▶ [WORK TO BE COMPLETED]: Write out each of the rows below verbatim, in the same order.

──────

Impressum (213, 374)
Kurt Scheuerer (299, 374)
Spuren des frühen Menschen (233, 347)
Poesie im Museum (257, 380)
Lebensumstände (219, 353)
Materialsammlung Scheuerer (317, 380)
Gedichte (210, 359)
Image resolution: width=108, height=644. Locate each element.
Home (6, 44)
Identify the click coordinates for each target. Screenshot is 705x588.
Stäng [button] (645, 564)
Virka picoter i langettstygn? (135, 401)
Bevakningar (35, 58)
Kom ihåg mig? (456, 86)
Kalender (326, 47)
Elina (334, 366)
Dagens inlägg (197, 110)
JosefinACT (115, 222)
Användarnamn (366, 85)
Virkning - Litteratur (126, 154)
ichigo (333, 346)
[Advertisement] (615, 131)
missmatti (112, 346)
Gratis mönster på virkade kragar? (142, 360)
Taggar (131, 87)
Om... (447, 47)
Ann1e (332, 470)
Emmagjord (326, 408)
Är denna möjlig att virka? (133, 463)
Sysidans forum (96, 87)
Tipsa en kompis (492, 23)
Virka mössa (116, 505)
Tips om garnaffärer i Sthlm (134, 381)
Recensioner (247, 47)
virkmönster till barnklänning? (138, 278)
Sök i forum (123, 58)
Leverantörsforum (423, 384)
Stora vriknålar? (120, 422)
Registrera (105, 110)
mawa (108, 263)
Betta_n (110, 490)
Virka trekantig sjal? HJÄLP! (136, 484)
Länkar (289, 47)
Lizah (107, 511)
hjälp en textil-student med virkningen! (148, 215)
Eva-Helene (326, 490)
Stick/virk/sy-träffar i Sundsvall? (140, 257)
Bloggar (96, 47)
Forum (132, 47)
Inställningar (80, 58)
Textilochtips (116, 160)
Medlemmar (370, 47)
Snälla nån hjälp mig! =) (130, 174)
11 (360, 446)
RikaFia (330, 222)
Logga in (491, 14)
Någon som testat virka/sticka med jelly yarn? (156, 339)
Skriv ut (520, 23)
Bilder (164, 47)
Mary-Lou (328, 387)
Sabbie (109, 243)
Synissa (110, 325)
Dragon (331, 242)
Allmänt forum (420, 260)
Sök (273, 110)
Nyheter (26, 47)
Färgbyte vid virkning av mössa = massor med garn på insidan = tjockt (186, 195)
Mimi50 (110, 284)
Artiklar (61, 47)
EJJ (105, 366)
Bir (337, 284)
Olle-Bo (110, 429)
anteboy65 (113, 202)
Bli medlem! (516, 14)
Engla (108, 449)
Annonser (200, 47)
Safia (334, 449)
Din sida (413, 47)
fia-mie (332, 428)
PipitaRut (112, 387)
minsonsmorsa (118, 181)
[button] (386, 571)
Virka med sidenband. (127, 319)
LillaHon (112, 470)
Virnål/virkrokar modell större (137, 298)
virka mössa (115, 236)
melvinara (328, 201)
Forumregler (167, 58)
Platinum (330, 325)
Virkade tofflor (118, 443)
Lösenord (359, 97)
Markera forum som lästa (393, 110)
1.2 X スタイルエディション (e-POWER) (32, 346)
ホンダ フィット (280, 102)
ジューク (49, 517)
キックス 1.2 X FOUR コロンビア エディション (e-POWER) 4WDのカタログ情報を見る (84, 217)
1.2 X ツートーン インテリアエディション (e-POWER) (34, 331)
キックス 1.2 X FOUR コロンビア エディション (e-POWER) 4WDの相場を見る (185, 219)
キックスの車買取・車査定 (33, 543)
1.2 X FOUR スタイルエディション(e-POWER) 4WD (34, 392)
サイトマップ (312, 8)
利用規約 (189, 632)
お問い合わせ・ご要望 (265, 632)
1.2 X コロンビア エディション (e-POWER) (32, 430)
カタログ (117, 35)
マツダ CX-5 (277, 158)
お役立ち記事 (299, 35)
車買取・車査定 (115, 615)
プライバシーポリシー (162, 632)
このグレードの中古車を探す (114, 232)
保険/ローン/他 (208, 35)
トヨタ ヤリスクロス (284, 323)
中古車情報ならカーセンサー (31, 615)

──────

▶ [ANSWER]:
Impressum (213, 374)
Kurt Scheuerer (299, 374)
Spuren des frühen Menschen (233, 347)
Poesie im Museum (257, 380)
Lebensumstände (219, 353)
Materialsammlung Scheuerer (317, 380)
Gedichte (210, 359)
Image resolution: width=108, height=644. Locate each element.
Home (6, 44)
Identify the click coordinates for each target. Screenshot is 705x588.
Stäng [button] (645, 564)
Virka picoter i langettstygn? (135, 401)
Bevakningar (35, 58)
Kom ihåg mig? (456, 86)
Kalender (326, 47)
Elina (334, 366)
Dagens inlägg (197, 110)
JosefinACT (115, 222)
Användarnamn (366, 85)
Virkning - Litteratur (126, 154)
ichigo (333, 346)
[Advertisement] (615, 131)
missmatti (112, 346)
Gratis mönster på virkade kragar? (142, 360)
Taggar (131, 87)
Om... (447, 47)
Ann1e (332, 470)
Emmagjord (326, 408)
Är denna möjlig att virka? (133, 463)
Sysidans forum (96, 87)
Tipsa en kompis (492, 23)
Virka mössa (116, 505)
Tips om garnaffärer i Sthlm (134, 381)
Recensioner (247, 47)
virkmönster till barnklänning? (138, 278)
Sök i forum (123, 58)
Leverantörsforum (423, 384)
Stora vriknålar? (120, 422)
Registrera (105, 110)
mawa (108, 263)
Betta_n (110, 490)
Virka trekantig sjal? HJÄLP! (136, 484)
Länkar (289, 47)
Lizah (107, 511)
hjälp en textil-student med virkningen! (148, 215)
Eva-Helene (326, 490)
Stick/virk/sy-träffar i Sundsvall? (140, 257)
Bloggar (96, 47)
Forum (132, 47)
Inställningar (80, 58)
Textilochtips (116, 160)
Medlemmar (370, 47)
Snälla nån hjälp mig! =) (130, 174)
11 (360, 446)
RikaFia (330, 222)
Logga in (491, 14)
Någon som testat virka/sticka med jelly yarn? (156, 339)
Skriv ut (520, 23)
Bilder (164, 47)
Mary-Lou (328, 387)
Sabbie (109, 243)
Synissa (110, 325)
Dragon (331, 242)
Allmänt forum (420, 260)
Sök (273, 110)
Nyheter (26, 47)
Färgbyte vid virkning av mössa = massor med garn på insidan = tjockt (186, 195)
Mimi50 (110, 284)
Artiklar (61, 47)
EJJ (105, 366)
Bir (337, 284)
Olle-Bo (110, 429)
anteboy65 (113, 202)
Bli medlem! (516, 14)
Engla (108, 449)
Annonser (200, 47)
Safia (334, 449)
Din sida (413, 47)
fia-mie (332, 428)
PipitaRut (112, 387)
minsonsmorsa (118, 181)
[button] (386, 571)
Virka med sidenband. (127, 319)
LillaHon (112, 470)
Virnål/virkrokar modell större (137, 298)
virka mössa (115, 236)
melvinara (328, 201)
Forumregler (167, 58)
Platinum (330, 325)
Virkade tofflor (118, 443)
Lösenord (359, 97)
Markera forum som lästa (393, 110)
1.2 X スタイルエディション (e-POWER) (32, 346)
ホンダ フィット (280, 102)
ジューク (49, 517)
キックス 1.2 X FOUR コロンビア エディション (e-POWER) 4WDのカタログ情報を見る (84, 217)
1.2 X ツートーン インテリアエディション (e-POWER) (34, 331)
キックス 1.2 X FOUR コロンビア エディション (e-POWER) 4WDの相場を見る (185, 219)
キックスの車買取・車査定 (33, 543)
1.2 X FOUR スタイルエディション(e-POWER) 4WD (34, 392)
サイトマップ (312, 8)
利用規約 (189, 632)
お問い合わせ・ご要望 (265, 632)
1.2 X コロンビア エディション (e-POWER) (32, 430)
カタログ (117, 35)
マツダ CX-5 (277, 158)
お役立ち記事 (299, 35)
車買取・車査定 (115, 615)
プライバシーポリシー (162, 632)
このグレードの中古車を探す (114, 232)
保険/ローン/他 (208, 35)
トヨタ ヤリスクロス (284, 323)
中古車情報ならカーセンサー (31, 615)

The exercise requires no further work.